少し話しこんでしまったが、問題ないようなので、そのまま進む。後ろの馬車についても、荷物確認などが行なわれなくて良かった。

 名目上とはいえ、こういう時、領主という立場は役にたつな。


 まぁ領主にならなければ、ユリから依頼が来る事もなかったし、ゴブリン達と出会う事もなかった訳だが、良い出会いだったので良しとしよう。


 ゆっくりとしたペースで馬車が進み、目的の場所、というか自宅へと到着する。


 まだ住んで間もないので、自宅という感じはないが、それでもようやくゆっくりと休む事が出来る。


 たった二日ではあるが、帰ってきたぞ! マイハウス!


 ……やっと休めると妙なテンションになってしまったが、口に出していないので大丈夫だろう。



「おかえりなさいませ。ご主人様」


「「「おかえりなさいませ!!」」」



 馬車が止まったので降りると、ディアッタを筆頭に、エヴィやクルエ、獣人娘達が軽く頭を下げ、元気に挨拶をしてくる。



「お……おぅ……!? ただいま」



 その光景に圧倒される俺。思わず声がどもってしまった。


 元の世界にいた頃はニートだったので、ただいまという機会はほぼなかった。というか冷めた目をむけられてたので、挨拶自体がなかった……。


 王宮暮らしの時も、そこまで頻繁に外出しなかったし、帰った時も軽い挨拶があった程度だったので、こんなに仰々しく出迎えられるなんて思わなかった。。


 それでも仲良くなった人間にこうやって挨拶をしてもらえるのは素直に嬉しいと思う。驚いたけど、これはこれで良いものだ。


 出迎えてくれたみんなに視線を向け、改めて挨拶を返し、他の獣人娘と一緒に並んで笑顔を浮かべていたピアとフィニの頭を撫でる。


 二人とも目を細めて嬉しそうだし、二人の撫で心地が良くて俺も幸せだ。


 ピアとフィニの頭を撫でていると、ディアッタとエヴィが扉を開けてくれたので屋敷の中に入る。


 挨拶をしてくれた人たちを伴い屋敷に入ると、すぐにレーシャの姿が飛び込んできた。姿勢良く佇んでる様子からして、どうやら俺達を待っていてくれたらしい。


 にこやかに微笑み一言。



「おかえりなさい、イチヤさん! みなさん、帰りが遅いので心配しましたよ」


「ごめんな。少しばかり予想外な出来事があって帰りが遅れたんだ」



 まさか魔物退治に出向いて、魔獣やゴキブリ男なんてものに出会うとは思わなかった。

 魔獣はそこまで脅威ではなかったけど、あのゴキブリ男はマジでやばい。


 なるべく心配かけまいと、苦笑いしながらレーシャに告げる。


 すると。



「どこか怪我は! 痛いところはありませんか!?」


「別にそういうトラブルじゃないから! だから俺の服を脱がそうとするな!!」 


 どうやら言葉を濁した事でレーシャを動揺させてしまったようだ。


 俺の言葉で何を察したのかはたまた勘違いしたのか、焦ったような、心配するような視線で俺の上の服をありえない速度で脱がし、体をまさぐるレーシャ。

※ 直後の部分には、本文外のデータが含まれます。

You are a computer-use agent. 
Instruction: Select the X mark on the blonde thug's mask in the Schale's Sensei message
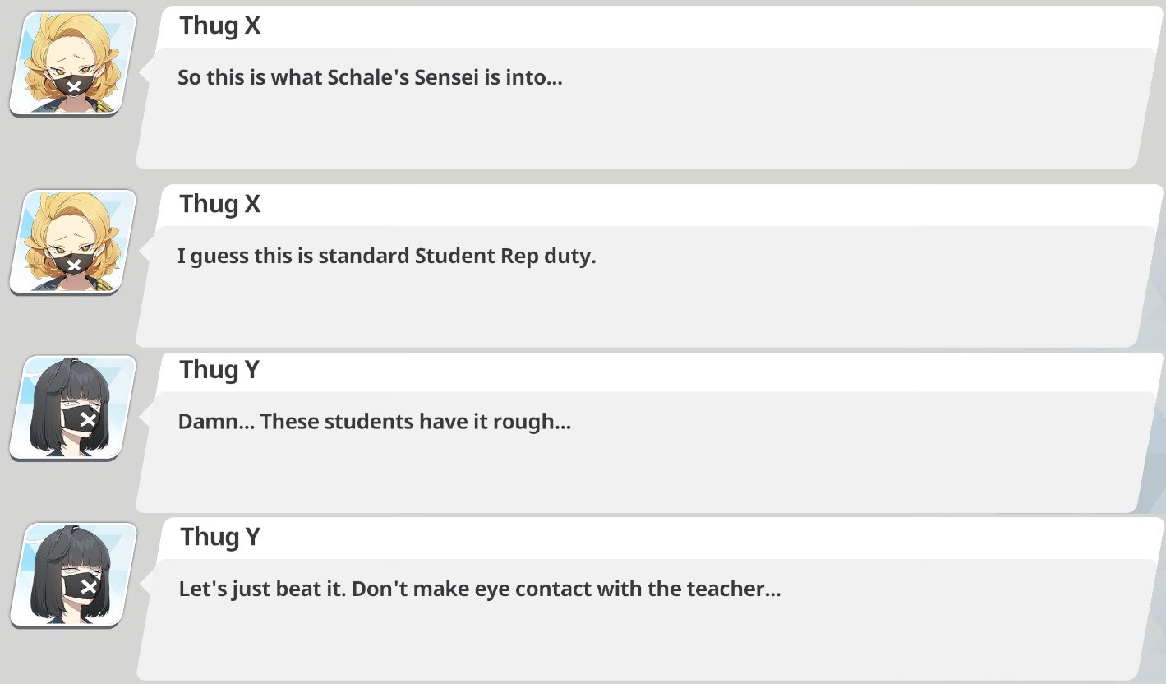74,87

 ちょっ!? あんた姫様だろう! 清楚キャラだと思ってたのにそのキャラどこいった?! つかなんつー早業だよ!


 このままではひん剥かれて全身くまなく観察されそうなので、ズボンに手をかけた彼女の手を掴み、強引に止める。



「とりあえず落ち着け」


「あ……」



 レーシャの目を見てはっきりと告げる。すると我に返ったのか、彼女の顔が真っ赤に染まり剥かれた衣服がぽとりと落ちる。

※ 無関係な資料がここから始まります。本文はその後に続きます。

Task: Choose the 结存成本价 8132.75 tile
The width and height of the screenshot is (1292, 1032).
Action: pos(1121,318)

 上半身は剥かれたが、さすがに屋敷の入り口で下半身を晒す趣味はない。


 彼女の様子を見て、もう大丈夫だろうと思い、手を放す。


 ギリギリどうにかなったので本当に良かった。



「というか、お前等も止めてくれよ」


「申し訳ありません。あまりに急な事態でしたので、対応が遅れてしまいました」


「まさかレーシャ様がこんな行動を起こすとは思わず……」



 おい、そう言ってる割にはしっかりとピアとフィニの目を手で覆っているじゃないか。

 明らかに反応出来てませんかね?



「イチヤ様の裸体……イチヤ様の……」



 リアネさん……クルエさん……顔を手で覆いながらもその隙間から覗いてるのバレバレだから。



「あの……すいません」


「故意でやった訳じゃないし、気にしてないよ。心配してくれてありがとな」



 真っ赤な顔のままで、レーシャが心底申し訳なさそうに謝ってくる。


 俺としては特に実害が出たというほどでもないので怒りの感情は浮かんで来ない。

 若干肌寒いのと少し恥ずかしい程度だ。


 レーシャから視線を外し、彼女が落とした服を着なおそうと、落ちた服のあった場所に目を向ける。


 しかし落ちた服が見当たらない。

 


「イチヤ様、とりあえずこれを」



 落ちた服の行方を探そうとすると、突然横に並んだエヴィがさっきまで俺が着ていた服を差し出す。どうやら俺が驚いている間に服を回収したようだが、こいつ……いつの間に横に並んだんだ!?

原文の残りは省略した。